Habba means “seed” in Arabic. In 2008, this motif appears in the practice of Younes Rahmoun and marks the arrival of color in his work. Zahra, for example, is presented as an animated film during which seventy-seven flowers that the artist imagined appear in succession. Sometimes vertical, sometimes horizontal, each flower is made of numerous translucent and differently colored forms that superimpose on one another and create new and colored nuances each time. Younes Rahmoun describes:
Although each of the flowers is different, one of the elements of the animation is unchanging. It is the red dot located at the center of each flower and which, for me, represents the heart, the source of feelings and intentions. This heart beats and, like a seed, gives birth to a new flower each time. The video is accompanied by music inspired by the sounds of nature, like the rustling of insects at night. However, it also recalls the music and sounds that one hears in religious spaces and temples.
Not long after, Younes Rahmoun created a second colored animation entitled Habba, this time relating a seed’s voyage to the search for an ideal place for one to grow.
The seed’s journey at the heart of a white space could be seen as a metaphor of personal development. Indeed, I think that every human being possesses a space that belongs to him which is, however, simultaneously interacting with that of another. For me, this is the equilibrium between spiritual life and participatory life. This work was inspired by this process of personal development, by this search for harmony which is a long voyage of trial and error and maturing.
As these two works attest, Younes Rahmoun does not limit himself to using a single medium. Instead, the artist explores the possibilities that new technologies and multimedia offer him with curiosity, progressively opening up his practice to new perspectives. However, he remains faithful to those subjects to which he is partial, distinguished by a search for simplicity tied to a certain spirituality.

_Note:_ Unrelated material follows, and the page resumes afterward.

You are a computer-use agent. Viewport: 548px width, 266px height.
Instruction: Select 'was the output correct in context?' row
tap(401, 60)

The animation, Badhra, represents a seed that turns around itself during a seven-minute cycle that recalls a dance with a very slow rhythm. Thin white roots emerge from this seed, moving towards the exterior, while delicate green roots move in the opposite direction, towards the seed’s center, represented here by a kind of deep green void. Younes Rahmoun declares:
For me, this center, empty and without roots, represents the origin, the nothing, the elusive. But life begins with this void, this nothing. It is here that divine secret, mystery, is located. The seed turns because it is alive, in connection with the cosmos, it is in its place. Additionally, a seed only grows in darkness. For me, it is a way to evoke the idea of retreat, for it is good to retreat from the world sometimes, in order to work on oneself. We might think that a person who retreats is an egotist, someone who does not participate. In reality, I think that in order to give, it is necessary to be able to, in other words, to be sufficiently developed. Thus, the seed develops progressively and gives its fruits.

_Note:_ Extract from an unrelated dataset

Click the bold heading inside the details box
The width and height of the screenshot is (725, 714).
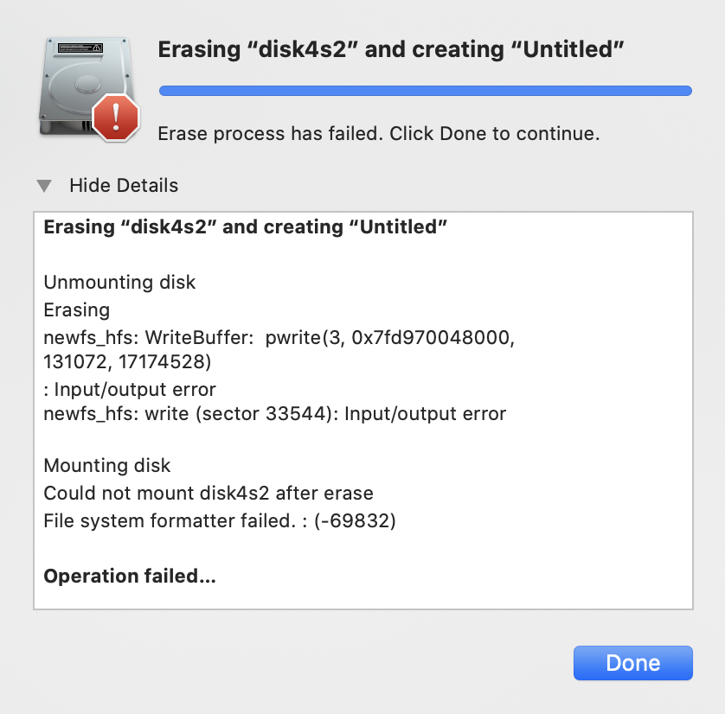point(245,227)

My religion, for example, teaches me to take the middle path: I do not hope to consecrate all of my life to religion, like the Sufi sages who remove themselves from the world, but I also do not want to consecrate myself entirely to this material and ephemeral world. Participation is the time that I give to life and meditation, it is the time that I give to religion everyday. Participation and religion are not two separate elements, they form a whole, even though that might seem contradictory.